Usually, when we think about child learning and development, we think about schooling and institutions outside the home. Most people will say we can fix childhood issues through schooling. Consequently, the role of parents has become a kind of lost both in research and policy. But if you look at where children spend their time, especially during their first and most critical years, it’s in a family environment. They spend less time in school versus in the company of their parents and caregivers. Even beyond caregiving, parents play a critical role throughout the years. For example, parents select their children’s environments all the time based on things they think are good for them, like neighbourhoods, schools, etc., although some constraints exist. All this suggests parents are the number one influence on children.

How true is it that parents in low-income contexts, usually under stress, tend to procrastinate more in their interactions with children than those in higher income contexts?

It’s the 20-million-dollar question. There’s a general notion that life is more complex and complicated in low-income contexts, and that as stress increases so does the probability of procrastination. Under stress, it might be more appealing to choose leisure time or watching TV for 20 extra minutes rather than reading to your child because you’ve had a long day and you think you’ll read tomorrow. There’s no question this happens in all families, but it might be more common in low income households because there are more – or different – kinds of stressors. This does not mean these parents don’t value the return on time investment in the early childhood. Surveys of parents of young kids show that parents have very high expectations for their children’s future and are therefore willing to invest in the present time to increase their cognitive development. But less educated or low-income parents have a harder time converting what they wish to do into what they actually do.

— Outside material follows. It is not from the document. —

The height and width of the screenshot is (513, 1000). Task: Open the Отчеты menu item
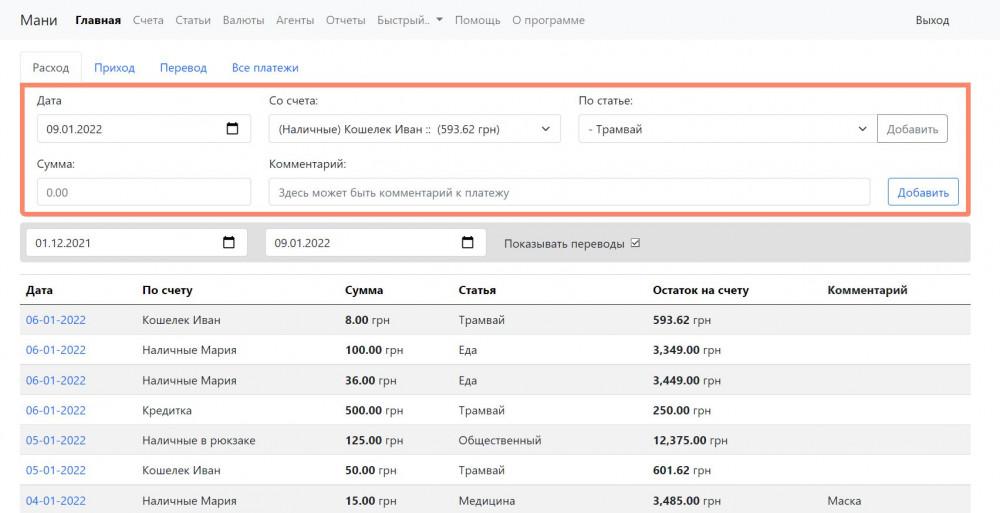pos(346,20)
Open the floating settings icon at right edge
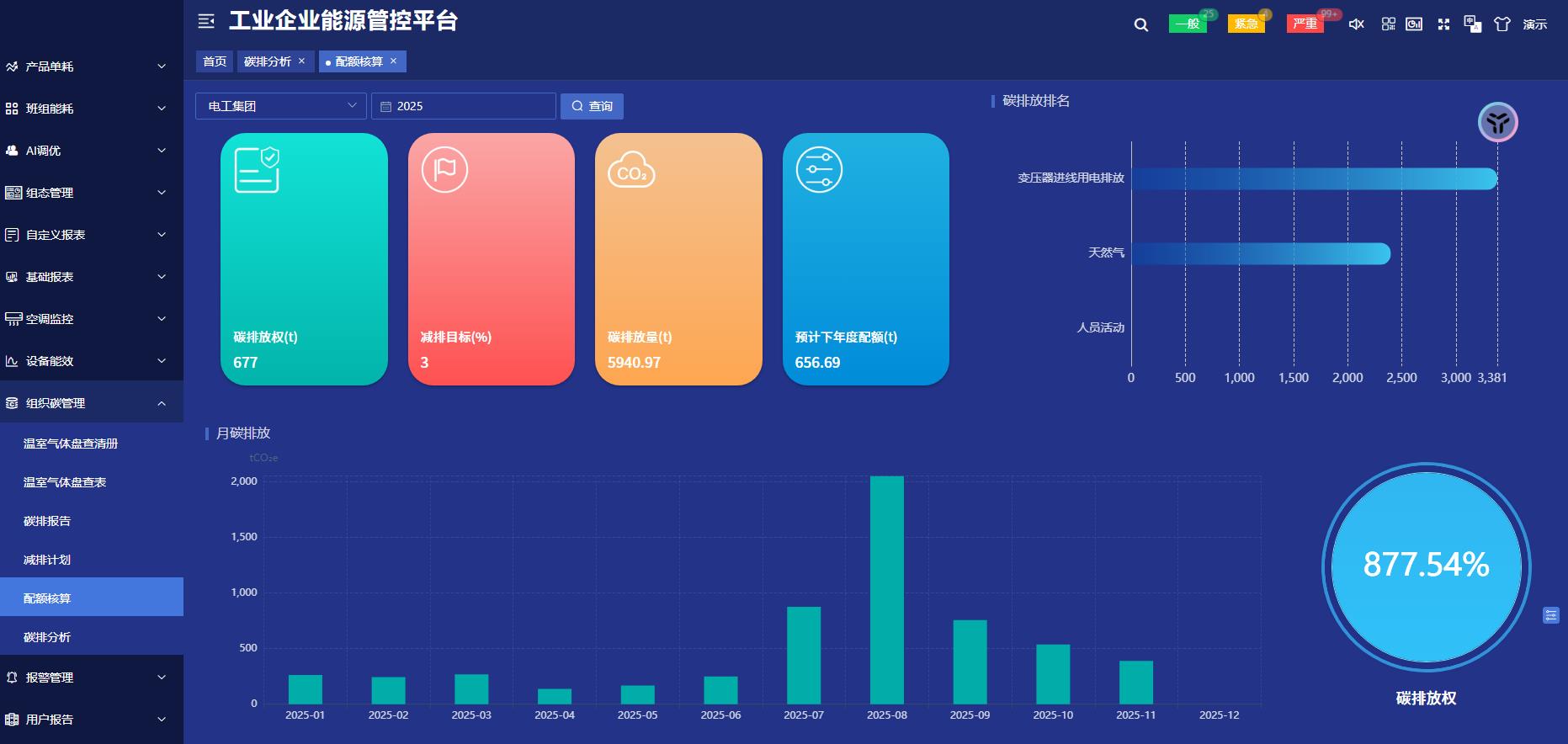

Do children in these contexts learn to procrastinate?

That’s an interesting question. Children behavior is modelled on their parents, and maybe if they grow up in households that don’t have routines or language about doing things today because it’s important for the future — such as: ‘You need to read today because you’re going to kindergarten tomorrow’— that can be possible. If children don’t grasp the idea that the reason you do things now is for a future reward, their horizon might be different.

Evidence suggests more educated parents spend more time with their children. What implications does this have for vulnerable contexts? What strategies can we implement to change this?

Assuming parent-child interactions have an impact on development, we should be concerned if one group of kids gets the benefits of parental time and another doesn’t. However, over time low-income parents have vastly increased the time they spend with their children. Less educated parents now spend the same amount of time with their kids than more educated parents did 30 years ago. But highly-educated parents have also increased their time investments over time, and thus we still see income-based inequality in parent engagement. If there’s a minimum threshold for time investment, parents in low income families have reached it, but a puzzle we still need to solve is whether there is such a threshold or if more is always better.

How to close these gaps turns out to be easier than we might have thought because we know low-income parents share the same aspirations for their kid’s development. They do not enjoy time with their kids any less, and they do not completely lack the tools to promote their development. Most homes have at least some books. But the answer is not to give them more books; rather, we must provide tools for optimal decision-making, where the optimal decision is parents doing the things they say they want to do.